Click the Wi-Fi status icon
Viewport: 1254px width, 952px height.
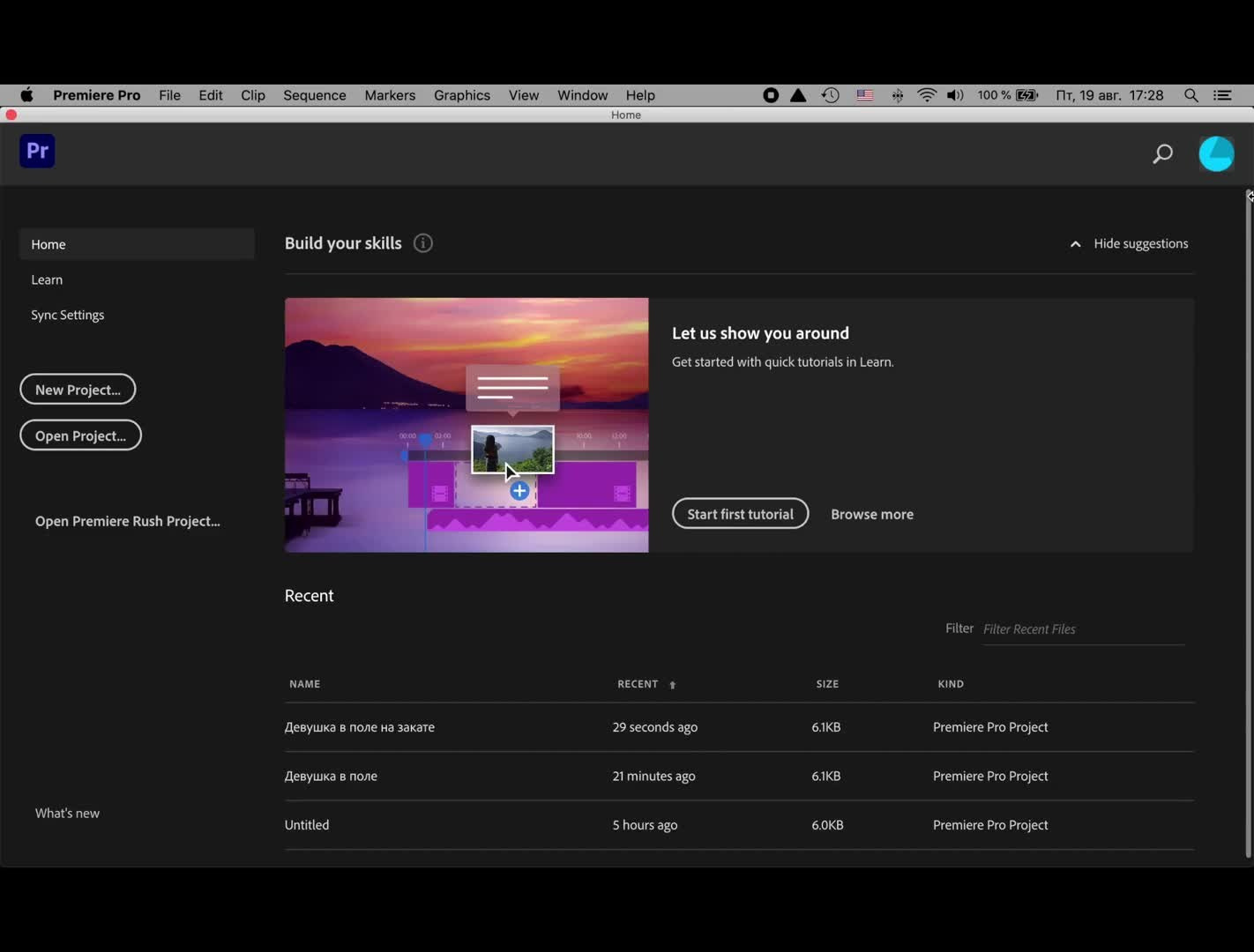pyautogui.click(x=926, y=95)
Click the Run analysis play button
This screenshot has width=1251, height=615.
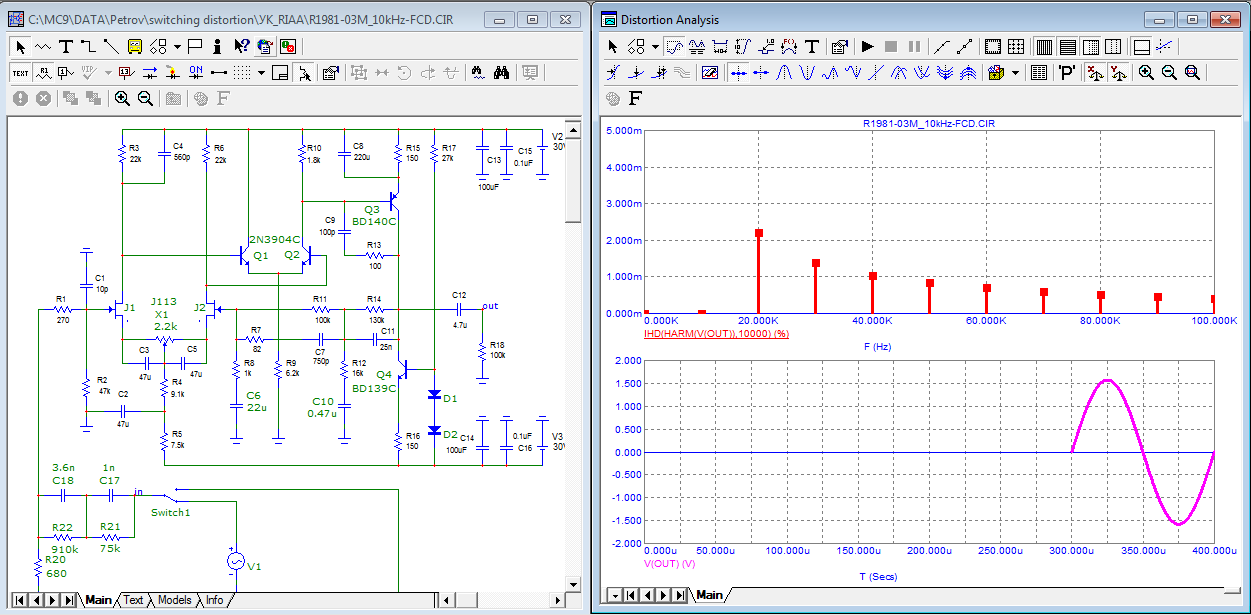pos(867,46)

※ ※ ※

> Problem details:
Return the entries above exactly as they appear. Pictures should not be copied.

> Answer for this exercise:
Click the Wi-Fi status icon
Viewport: 1254px width, 952px height.
pyautogui.click(x=926, y=95)
Click the Run analysis play button
This screenshot has width=1251, height=615.
pos(867,46)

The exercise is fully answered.